Il Simposio di Platone e quello che ci dice, ancora e soprattutto oggi, sull’amore

Un’attualità sconcertante e definitiva appartiene da sempre al mito. Arriva quasi come coincidenza di senso, in questi giorni concitati, la narrazione di Vittorio Continelli, che venerdì ha chiuso il Festival dello Storytelling di Pensiero Visibile. Il ricorso all’epica, a quelle storie che parlano – anche fosse solo per un frammento – di noi, è un modo per redigere l’anamnesi dell’amore e una sua pressoché inattaccabile definizione giunta al nostro presente da una voce mai arresa del V secolo a. C. Se per Fedro amare vuol dire «stare nell’alito di Dio» per Aristofane è la tensione alla ricomposizione che imbastiamo noi tutti, spezzati in metà solitarie, tese solo a ritrovare quell’interezza antica.

 

L’epica, in fin dei conti, si studiava anche a scuola. Omero, gli Achei e tutta la sarabanda conseguente, compreso Tiresia l’indovino cieco, onnipresente, mutato in donna, e poi di nuovo in uomo a seconda dei capricci divini. La mitologia è l’archetipo di ogni archetipo. O, più semplicemente, la matrice di ciascuna delle nostre azioni: mentre viviamo, pare quasi che continuiamo a verificare la ragonevolezza di ogni mito che ci ha preceduto. Vittorio Continelli, attore e «teatrante», come un aedo moderno da anni intreccia «l’erotomania» di Zeus a Minosse, narra di Teseo e di quel suo padre perduto nel mare che, in memoria del lutto, ancora oggi si chiama Egeo. «Sono storie che ci appartengono e alle quali noi apparteniamo» spiega così il suo rapporto «totale» con i miti, un tenersi per mano che per lui inizia nell’infanzia. Continelli attinge con maestria dalla cosmogonia narrativa che non smette di interrogare anche i nostri giorni, e il modo in cui li sperperiamo. «I miti ci riguardano, sono cose che non avvennero mai ma che sono sempre».

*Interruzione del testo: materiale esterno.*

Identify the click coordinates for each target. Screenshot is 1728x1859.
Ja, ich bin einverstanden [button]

Così, venerdì, a Parona, a questo pubblico con l’anima pronta ad ascoltare, ha raccontato a voce, come si faceva una volta, aprendo e chiudendo parentesi, con un affascinante gioco di digressioni, del Simposio platonico, di quel tema immortale e inaffrontabile («per uscire dal recinto in cui abbiamo rinchiuso l’eros»). Si arriva con il fiato sospeso alla domanda retorica di Aristofane che chiede a tutti gli astanti perché noi umani non cerchiamo altro, nella vita, che «di finire nelle braccia degli altri». Semplice: siamo tutti eredi dello stigma di una separazione che si perde nei tempi lontani. Avevamo quattro braccia e quattro gambe, due volti, la maggior parte aveva organi sessuali diversi, tanti altri li avevano uguali. Per eccesso di tracotanza, gli dei ci spezzaro in due («l’ombelico è una ferita così antica») e il nostro vivere da quel momento è stato solo un eterno cercarci.